Not those kind, silly! Here are a few of my different short stories I've made over time.

The girl walked slowly, surveying the greenery that lay before her. She loved this place, and came there whenever possible. The quiet rustles of the leaves, the still water of the lake, and the peaceful scene always calmed her. The few clouds rolled slowly overhead, and the slightly wind brought no chill. The lake reflected her face as she gazed at it, and her slow smile gleamed in her eyes. She was a pretty girl.

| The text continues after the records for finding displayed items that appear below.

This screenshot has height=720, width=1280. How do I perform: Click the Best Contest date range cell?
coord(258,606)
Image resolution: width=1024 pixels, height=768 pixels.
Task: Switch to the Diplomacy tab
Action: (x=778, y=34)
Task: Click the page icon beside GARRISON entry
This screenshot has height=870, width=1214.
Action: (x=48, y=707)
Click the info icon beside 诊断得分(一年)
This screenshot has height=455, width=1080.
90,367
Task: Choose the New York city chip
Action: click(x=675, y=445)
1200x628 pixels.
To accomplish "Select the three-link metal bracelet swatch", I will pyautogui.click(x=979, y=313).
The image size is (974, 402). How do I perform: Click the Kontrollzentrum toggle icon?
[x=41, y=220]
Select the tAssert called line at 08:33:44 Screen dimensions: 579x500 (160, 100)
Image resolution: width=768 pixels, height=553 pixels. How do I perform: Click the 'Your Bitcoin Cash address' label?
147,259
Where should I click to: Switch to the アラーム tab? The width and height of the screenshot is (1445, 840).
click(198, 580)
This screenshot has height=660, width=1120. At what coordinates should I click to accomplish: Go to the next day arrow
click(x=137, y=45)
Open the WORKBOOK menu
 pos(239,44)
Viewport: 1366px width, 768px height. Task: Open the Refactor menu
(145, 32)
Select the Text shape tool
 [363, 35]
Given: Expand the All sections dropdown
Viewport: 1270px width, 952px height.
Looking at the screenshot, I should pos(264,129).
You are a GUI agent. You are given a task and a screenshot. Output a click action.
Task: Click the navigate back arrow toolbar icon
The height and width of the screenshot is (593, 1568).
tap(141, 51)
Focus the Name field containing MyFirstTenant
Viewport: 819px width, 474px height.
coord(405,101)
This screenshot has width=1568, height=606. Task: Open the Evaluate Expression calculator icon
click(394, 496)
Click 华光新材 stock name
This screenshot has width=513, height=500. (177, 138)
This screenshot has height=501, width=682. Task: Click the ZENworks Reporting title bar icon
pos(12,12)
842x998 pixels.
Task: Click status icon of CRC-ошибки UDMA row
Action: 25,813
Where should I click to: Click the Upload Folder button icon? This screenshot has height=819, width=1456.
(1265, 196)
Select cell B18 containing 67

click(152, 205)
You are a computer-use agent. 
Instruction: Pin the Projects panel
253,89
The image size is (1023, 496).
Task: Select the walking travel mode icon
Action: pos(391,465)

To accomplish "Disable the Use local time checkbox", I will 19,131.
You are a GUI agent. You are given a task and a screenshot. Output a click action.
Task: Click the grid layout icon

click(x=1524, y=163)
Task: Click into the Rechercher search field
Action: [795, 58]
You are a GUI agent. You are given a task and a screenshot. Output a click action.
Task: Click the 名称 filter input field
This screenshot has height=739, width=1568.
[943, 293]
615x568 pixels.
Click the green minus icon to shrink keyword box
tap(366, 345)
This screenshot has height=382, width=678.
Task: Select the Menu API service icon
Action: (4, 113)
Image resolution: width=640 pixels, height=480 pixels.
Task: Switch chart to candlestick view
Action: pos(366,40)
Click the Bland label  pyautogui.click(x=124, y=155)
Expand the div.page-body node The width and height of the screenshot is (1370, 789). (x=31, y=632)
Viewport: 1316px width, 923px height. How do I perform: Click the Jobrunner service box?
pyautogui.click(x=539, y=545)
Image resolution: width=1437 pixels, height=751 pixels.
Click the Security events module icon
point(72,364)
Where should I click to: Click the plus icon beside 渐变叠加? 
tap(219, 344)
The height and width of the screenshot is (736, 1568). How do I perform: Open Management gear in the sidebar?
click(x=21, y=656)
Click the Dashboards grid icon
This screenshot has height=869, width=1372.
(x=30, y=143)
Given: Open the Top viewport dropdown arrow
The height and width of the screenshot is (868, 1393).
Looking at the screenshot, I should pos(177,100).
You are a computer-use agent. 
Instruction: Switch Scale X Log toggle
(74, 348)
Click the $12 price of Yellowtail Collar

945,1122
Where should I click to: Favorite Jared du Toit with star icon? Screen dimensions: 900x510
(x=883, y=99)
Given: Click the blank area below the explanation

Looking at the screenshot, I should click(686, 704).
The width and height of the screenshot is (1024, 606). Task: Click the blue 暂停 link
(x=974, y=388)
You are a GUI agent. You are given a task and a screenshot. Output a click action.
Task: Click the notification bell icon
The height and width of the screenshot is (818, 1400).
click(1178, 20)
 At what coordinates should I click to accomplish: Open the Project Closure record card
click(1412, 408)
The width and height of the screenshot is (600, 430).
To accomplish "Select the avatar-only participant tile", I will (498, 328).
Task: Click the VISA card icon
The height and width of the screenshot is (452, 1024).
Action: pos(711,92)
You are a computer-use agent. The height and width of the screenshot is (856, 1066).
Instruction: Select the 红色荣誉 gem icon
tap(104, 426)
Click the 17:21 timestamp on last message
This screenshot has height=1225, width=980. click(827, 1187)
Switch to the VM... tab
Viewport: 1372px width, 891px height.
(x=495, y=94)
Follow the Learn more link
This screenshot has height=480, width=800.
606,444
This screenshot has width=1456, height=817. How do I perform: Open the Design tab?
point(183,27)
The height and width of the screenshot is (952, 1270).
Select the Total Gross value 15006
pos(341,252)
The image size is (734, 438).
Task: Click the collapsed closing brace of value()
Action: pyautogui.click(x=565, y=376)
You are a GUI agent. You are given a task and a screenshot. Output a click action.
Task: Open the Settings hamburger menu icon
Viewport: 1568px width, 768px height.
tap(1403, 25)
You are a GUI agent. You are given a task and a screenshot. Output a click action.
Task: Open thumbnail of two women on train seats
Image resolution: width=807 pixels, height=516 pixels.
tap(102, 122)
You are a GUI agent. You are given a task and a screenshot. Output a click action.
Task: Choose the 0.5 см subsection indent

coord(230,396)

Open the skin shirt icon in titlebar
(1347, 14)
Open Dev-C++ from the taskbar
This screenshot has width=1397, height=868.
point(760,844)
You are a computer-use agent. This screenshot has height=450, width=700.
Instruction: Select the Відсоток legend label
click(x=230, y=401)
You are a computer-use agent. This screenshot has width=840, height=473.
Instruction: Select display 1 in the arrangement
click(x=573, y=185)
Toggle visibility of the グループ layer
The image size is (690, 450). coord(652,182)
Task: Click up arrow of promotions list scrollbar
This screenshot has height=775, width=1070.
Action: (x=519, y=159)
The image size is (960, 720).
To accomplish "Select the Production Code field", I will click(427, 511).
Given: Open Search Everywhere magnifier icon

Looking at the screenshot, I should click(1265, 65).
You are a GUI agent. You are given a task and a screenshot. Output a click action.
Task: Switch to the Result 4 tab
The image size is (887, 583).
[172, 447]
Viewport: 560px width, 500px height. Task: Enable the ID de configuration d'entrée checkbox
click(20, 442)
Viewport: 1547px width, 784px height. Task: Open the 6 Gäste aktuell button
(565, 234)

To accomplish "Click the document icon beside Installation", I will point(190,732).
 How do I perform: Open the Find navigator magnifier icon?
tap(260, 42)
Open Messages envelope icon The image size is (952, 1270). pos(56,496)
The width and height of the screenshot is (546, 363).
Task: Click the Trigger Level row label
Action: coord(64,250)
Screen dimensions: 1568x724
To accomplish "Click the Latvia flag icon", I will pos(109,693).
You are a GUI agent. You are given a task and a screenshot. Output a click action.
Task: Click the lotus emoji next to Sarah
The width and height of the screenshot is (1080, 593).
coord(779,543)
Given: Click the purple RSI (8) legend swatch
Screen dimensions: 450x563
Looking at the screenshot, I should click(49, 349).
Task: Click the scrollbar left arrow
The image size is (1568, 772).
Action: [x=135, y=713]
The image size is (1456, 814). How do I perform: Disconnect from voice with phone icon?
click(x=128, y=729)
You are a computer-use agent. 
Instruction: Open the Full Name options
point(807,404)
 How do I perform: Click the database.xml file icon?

Brown, neck length hair that fell down behind her head, green eyes with flecks of brown that twinkled with delight, and a mouth that looked ready to break out into a cheerful smile. She was nearly twenty, and lived alone. She didn’t talk much with her parents, but her younger sister visited often. A year had passed since the girl had finished university, but she still didn’t have a job, from lack of searching probably. The garden was her escape from the worlds hassles; a haven away from humanities hubbub. No one ever came here, but why she couldn’t fathom. The quiet garden was situated next to a cemetery. Maybe that had something to do with it. For her, it was one more reason to go. It made her journeys shorter, and gave her somewhere nice to think. The serenity of the place made her troubles seem trivial, unimportant matters. Here, the only worries were if it would rain soon. She smiled gently. The park bench took her wait without a sound, and she leaned back and closed her eyes, allowing the fragrance of the hundred flowers wash over her. She felt in her pocket for the note she had left in it earlier that day, the small piece of paper with the message she had written 12 times now upon it. But she had left that where it belonged. Inwardly sighing, the woman rose from the chair and left behind the gardens peace.

In the cemetery, a tombstone stood, flanked by others, silently proclaiming the life of its caskets occupant, a once young man, now a body. The date on the tombstone showed the mans death to be 12 months ago. A piece of paper, seemingly discarded, lay in front of the tombstone. Wind lifted it slightly, attempting to lift the page away from its place. But t remained, and the wind subsided. On the page, flowery handwriting proclaimed a message, one that had been left there 12 times now. And in a place no living person could reach, a young man awaiting his love smiled, and gave her thanks.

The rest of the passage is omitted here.